Dai primi pezzi in scaletta, tra cui indicheremmo i migliori in Warranty (con un bel ritmo in levare e una chitarra riverberatissima sullo sfondo) e nella sempre ritmata Nine Pins, sembra quasi di avere di fronte un curioso monocolore country, una fragranza che si è sempre annusata nelle trame sonore dei Meat Puppets ma che non aveva mai coperto tutto il resto. Non lo fa nemmeno qui.

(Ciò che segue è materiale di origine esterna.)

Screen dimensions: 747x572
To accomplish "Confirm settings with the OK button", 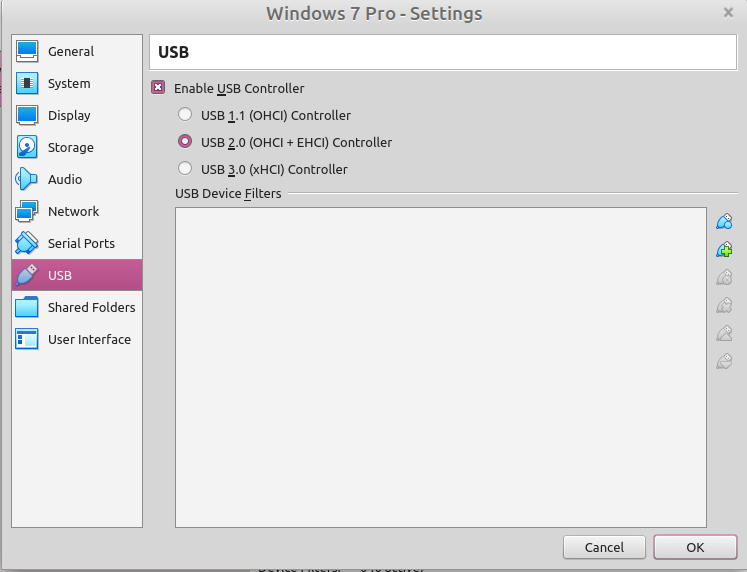I will pyautogui.click(x=695, y=547).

Anche se Sea of Heartbreak o Outflow sanno pure di country, quello campagnolo – un country comunque ben lontano dal cow-punk sfrenato di un lavoro archetipico come lo storico Meat Puppets II, e che unisce piuttosto la fluidità di Up on The Sun (una fluidità meno guizzante e funky rispetto a quella del disco dell’85 che rimane tra i nostri preferiti della band) alla rustica mistica del più compassato Mirage, se proprio dobbiamo cercare qualche termine di paragone negli album classici del trio di Phoenix.
A portare la giusta varietà in queste dieci canzoni provvedono il grunge a bassa intensità di Unfrozen Memory, il blues incalzante e il vibrante refrain rock che ravvivano The Great Awakening e NightCap e la fantasia acid metal di Vampyr’s Winged Fantasy. Episodi magari non trascendentali, d’accordo. Nemmeno di pura routine però. A un uptempo “desertico” e un po’ mariachi il compito di fare da title-track: potrebbero essere i Calexico saliti un po’ più a nord sulle orme di una melodia di gusto quasi beatlesiano e a braccetto con i Byrds. Invece sono i Meat Puppets, riconoscibili anche quando né del punk che li ha ispirati, né tantomeno del grunge di cui sono stati ispiratori, rimane traccia alcuna.